BEGIN
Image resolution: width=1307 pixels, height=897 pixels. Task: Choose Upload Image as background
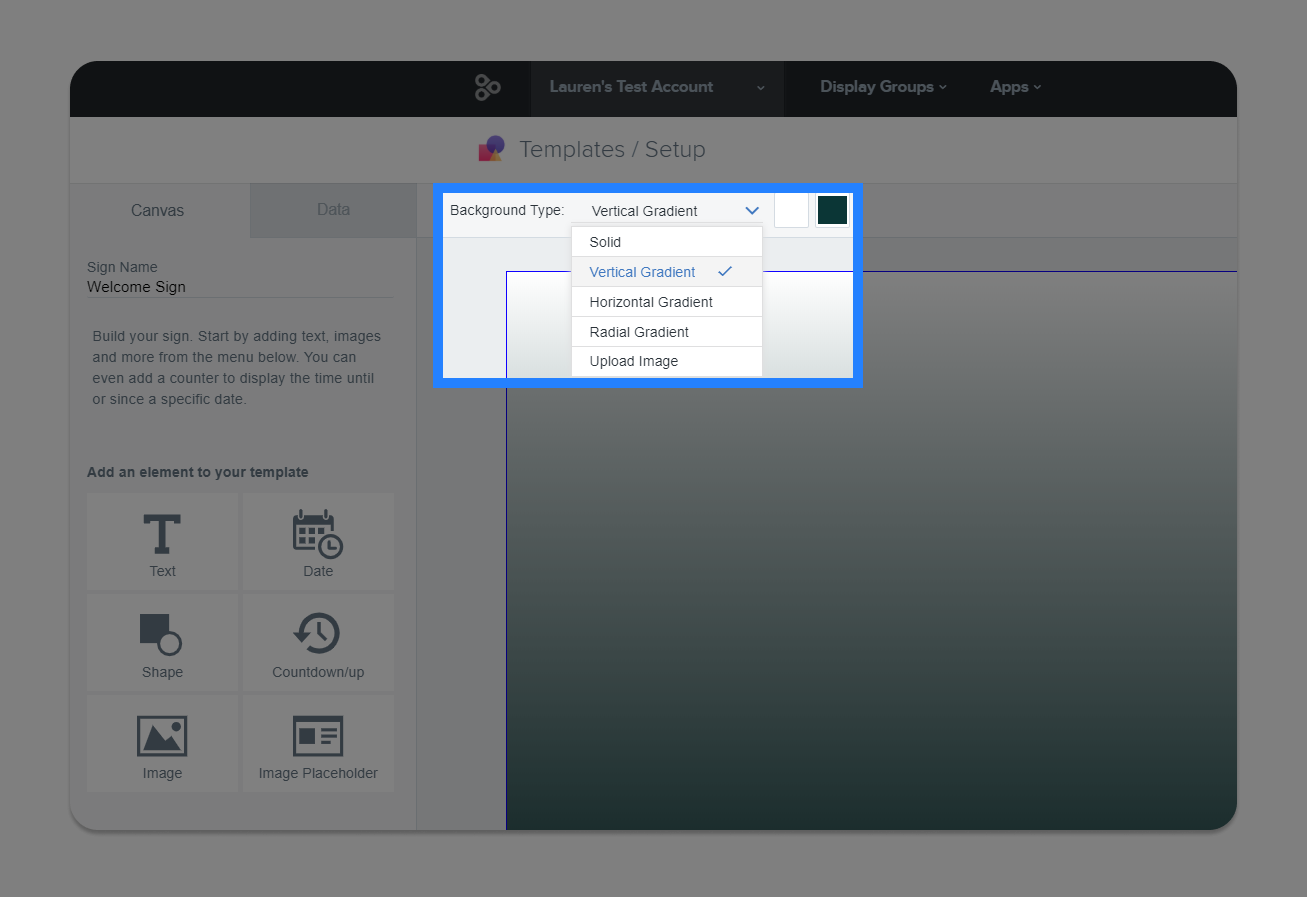pos(633,361)
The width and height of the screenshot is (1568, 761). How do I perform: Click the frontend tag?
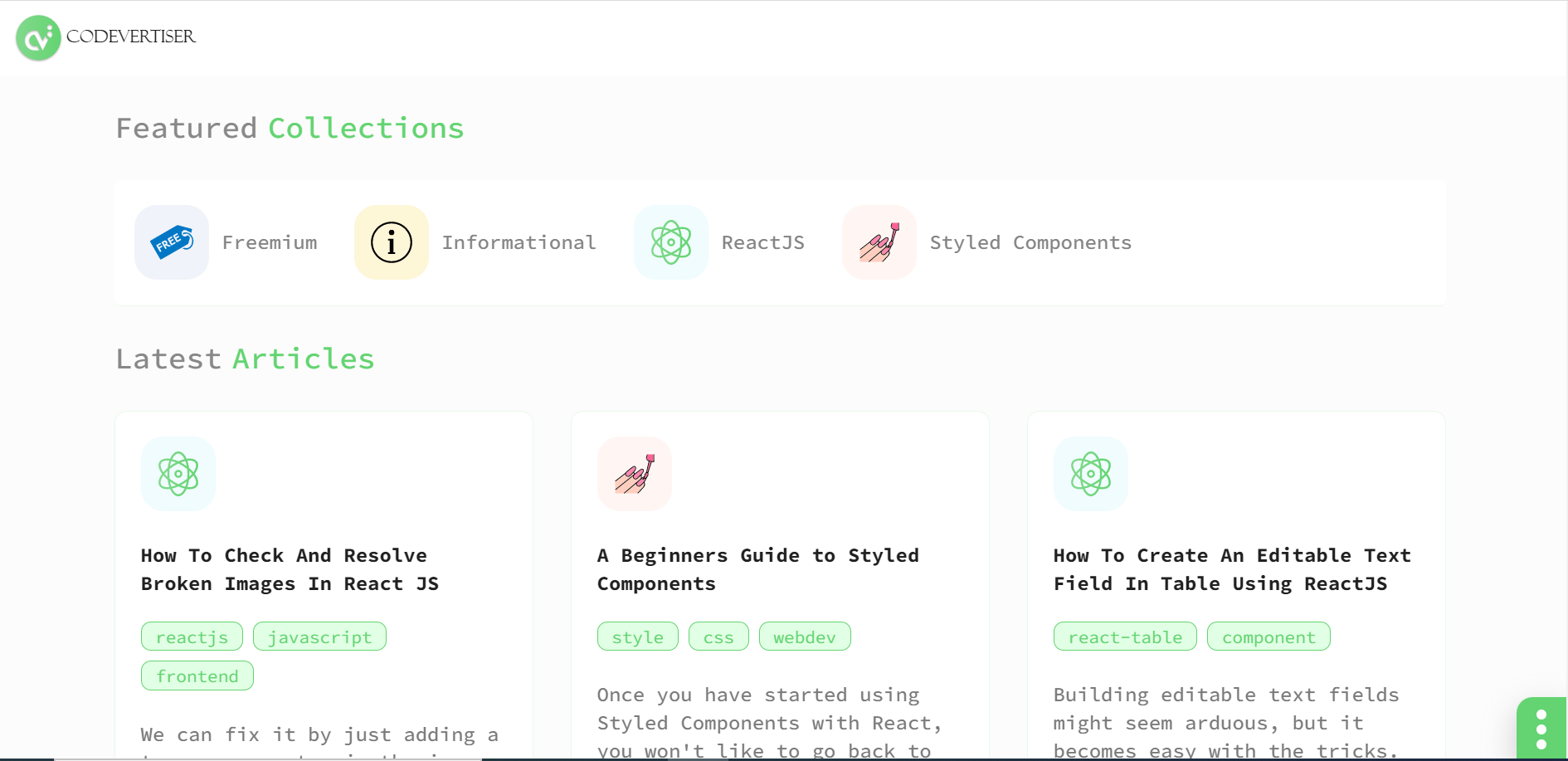pyautogui.click(x=197, y=676)
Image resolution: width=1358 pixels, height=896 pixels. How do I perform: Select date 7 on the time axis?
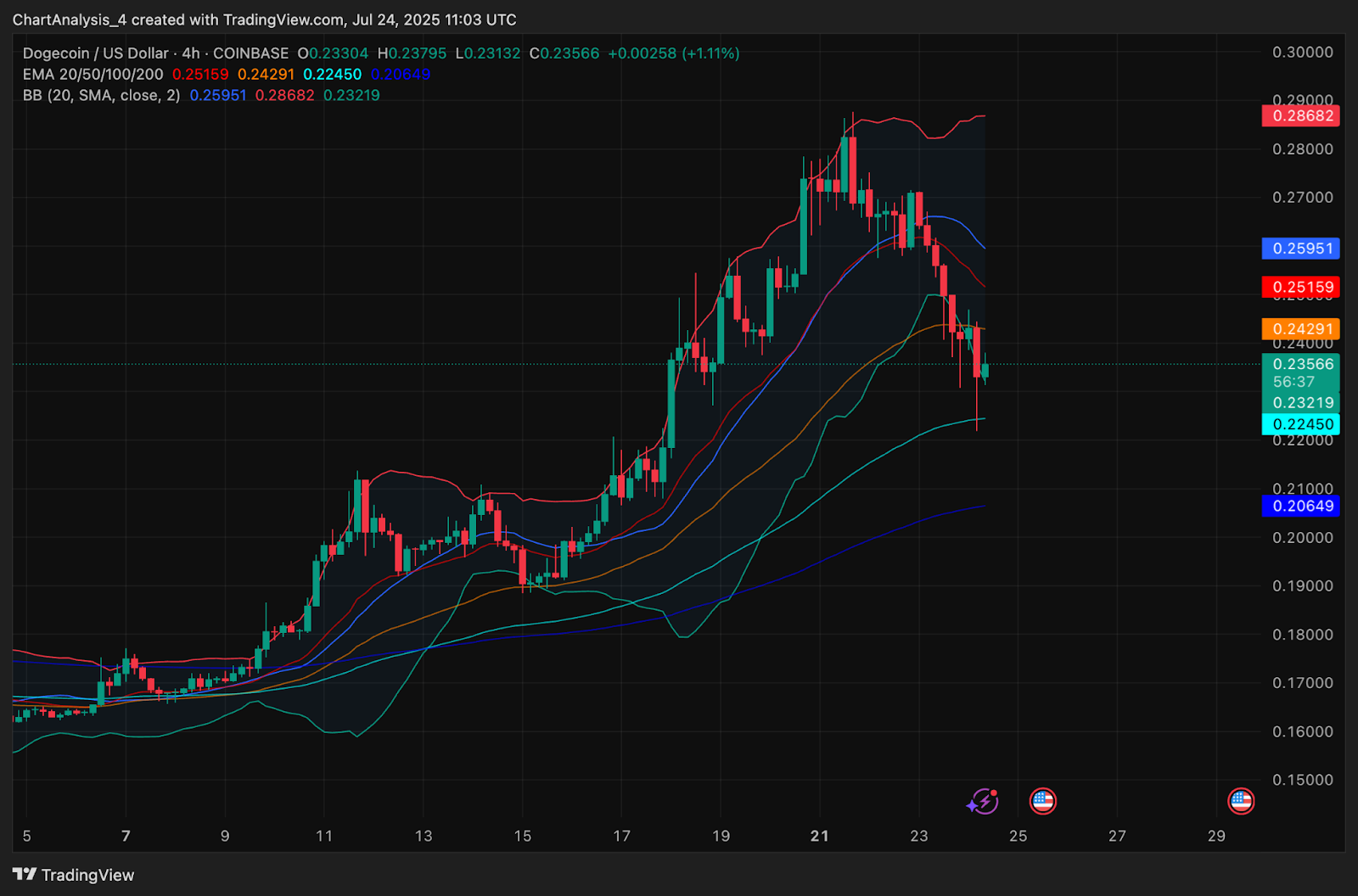click(x=126, y=836)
END
Requirement ::
Print the entries above exactly, leaving pictures out.

Answer section ::
Image resolution: width=1307 pixels, height=897 pixels. Task: Choose Upload Image as background
pos(633,361)
The width and height of the screenshot is (1568, 761). How do I perform: Click the frontend tag?
pyautogui.click(x=197, y=676)
Image resolution: width=1358 pixels, height=896 pixels. How do I perform: Select date 7 on the time axis?
click(x=126, y=836)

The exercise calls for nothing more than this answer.